Anonymous More than 1 year ago
This book was overall amazing. Sure, it wasnt what people wanted for a regular fairy tale, but it was honest in saying a retelling of a story. The title said snow. And eeryone knows the title helps define the book, snow can be anything. Some people were complaining about the fizzled ending, but in the ending, it leads to alot more. It has this sense of a sequel coming on, but not. So a cliffy if you will. Snow is a story about a girl finding herself in the world while 'society' tried to correct her or capture her. Duchess being that 'society' before i spoil more, i would say this is a must read overall for critical thinkers or those who know how to enjoy a book and give it credit where credit is due.

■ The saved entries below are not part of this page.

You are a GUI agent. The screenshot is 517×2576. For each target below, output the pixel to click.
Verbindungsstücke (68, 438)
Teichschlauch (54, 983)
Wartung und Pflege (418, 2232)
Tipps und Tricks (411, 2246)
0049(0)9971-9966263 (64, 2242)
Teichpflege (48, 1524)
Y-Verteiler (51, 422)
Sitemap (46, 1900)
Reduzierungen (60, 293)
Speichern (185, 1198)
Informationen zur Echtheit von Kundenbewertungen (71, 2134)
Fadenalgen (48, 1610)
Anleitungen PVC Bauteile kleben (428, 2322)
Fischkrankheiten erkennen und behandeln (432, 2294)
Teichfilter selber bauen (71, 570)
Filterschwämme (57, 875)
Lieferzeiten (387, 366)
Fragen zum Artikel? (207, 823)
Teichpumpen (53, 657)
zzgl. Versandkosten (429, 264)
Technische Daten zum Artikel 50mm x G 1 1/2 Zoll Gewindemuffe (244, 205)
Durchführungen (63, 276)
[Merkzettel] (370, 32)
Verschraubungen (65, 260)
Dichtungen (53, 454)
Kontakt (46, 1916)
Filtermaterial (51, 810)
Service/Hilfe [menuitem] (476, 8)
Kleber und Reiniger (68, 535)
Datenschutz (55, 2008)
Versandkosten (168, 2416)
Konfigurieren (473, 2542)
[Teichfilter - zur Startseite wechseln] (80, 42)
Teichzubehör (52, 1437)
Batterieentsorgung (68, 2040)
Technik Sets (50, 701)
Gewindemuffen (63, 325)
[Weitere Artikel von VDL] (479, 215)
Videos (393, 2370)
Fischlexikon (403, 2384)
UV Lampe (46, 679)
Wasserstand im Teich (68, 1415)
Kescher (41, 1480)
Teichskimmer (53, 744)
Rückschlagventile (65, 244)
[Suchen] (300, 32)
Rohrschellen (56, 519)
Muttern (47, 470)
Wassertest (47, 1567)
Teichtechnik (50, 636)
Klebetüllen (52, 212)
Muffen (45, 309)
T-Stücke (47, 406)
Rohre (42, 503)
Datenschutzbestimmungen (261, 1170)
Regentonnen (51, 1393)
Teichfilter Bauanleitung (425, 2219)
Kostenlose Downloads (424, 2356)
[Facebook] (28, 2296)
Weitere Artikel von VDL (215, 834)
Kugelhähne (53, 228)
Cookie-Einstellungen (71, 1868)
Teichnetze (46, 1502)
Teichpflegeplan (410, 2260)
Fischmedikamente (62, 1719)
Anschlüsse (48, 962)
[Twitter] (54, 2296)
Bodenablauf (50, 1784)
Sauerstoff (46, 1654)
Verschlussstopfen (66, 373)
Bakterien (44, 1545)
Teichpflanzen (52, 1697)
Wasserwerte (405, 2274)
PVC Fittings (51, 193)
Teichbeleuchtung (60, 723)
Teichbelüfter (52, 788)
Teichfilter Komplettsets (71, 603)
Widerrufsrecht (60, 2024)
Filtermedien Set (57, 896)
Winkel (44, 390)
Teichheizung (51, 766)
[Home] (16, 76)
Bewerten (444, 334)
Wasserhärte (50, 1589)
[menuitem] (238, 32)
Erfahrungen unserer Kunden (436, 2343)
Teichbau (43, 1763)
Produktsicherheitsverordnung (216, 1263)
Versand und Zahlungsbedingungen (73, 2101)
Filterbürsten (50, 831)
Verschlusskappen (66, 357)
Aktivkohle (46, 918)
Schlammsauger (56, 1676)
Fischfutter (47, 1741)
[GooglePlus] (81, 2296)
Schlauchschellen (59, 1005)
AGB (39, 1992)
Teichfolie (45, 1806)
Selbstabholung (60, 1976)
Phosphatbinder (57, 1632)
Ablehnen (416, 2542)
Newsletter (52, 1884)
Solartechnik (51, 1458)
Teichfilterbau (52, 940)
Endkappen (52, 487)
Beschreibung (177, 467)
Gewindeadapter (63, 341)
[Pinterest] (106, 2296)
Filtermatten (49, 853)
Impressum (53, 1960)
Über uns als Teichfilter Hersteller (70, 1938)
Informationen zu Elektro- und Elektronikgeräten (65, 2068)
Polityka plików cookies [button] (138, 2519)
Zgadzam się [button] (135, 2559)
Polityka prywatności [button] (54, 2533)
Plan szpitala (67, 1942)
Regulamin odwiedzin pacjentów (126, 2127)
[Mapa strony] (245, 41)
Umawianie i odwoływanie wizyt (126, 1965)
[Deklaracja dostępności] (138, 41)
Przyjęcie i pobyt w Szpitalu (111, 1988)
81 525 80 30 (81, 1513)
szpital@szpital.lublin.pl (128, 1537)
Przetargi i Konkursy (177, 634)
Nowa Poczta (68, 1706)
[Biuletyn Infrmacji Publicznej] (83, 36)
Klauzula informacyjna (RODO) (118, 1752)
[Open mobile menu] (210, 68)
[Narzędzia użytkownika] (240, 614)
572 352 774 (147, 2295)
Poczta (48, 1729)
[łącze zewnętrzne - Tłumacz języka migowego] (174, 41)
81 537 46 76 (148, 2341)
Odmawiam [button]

Anonymous More than 1 year ago
It was good but I wish she ended up with a cuter guy and really? A crow and kinda her half brother, that is just so wrong. Never really liked snow white anyways. OK BUT NOT THE BEST.
Anonymous More than 1 year ago
I thought the book was very interesting. It lost me in the middle but i found my way back quick enough. A fantastic retelling of snow white and a very differnt spin to it. Was most enjoyable!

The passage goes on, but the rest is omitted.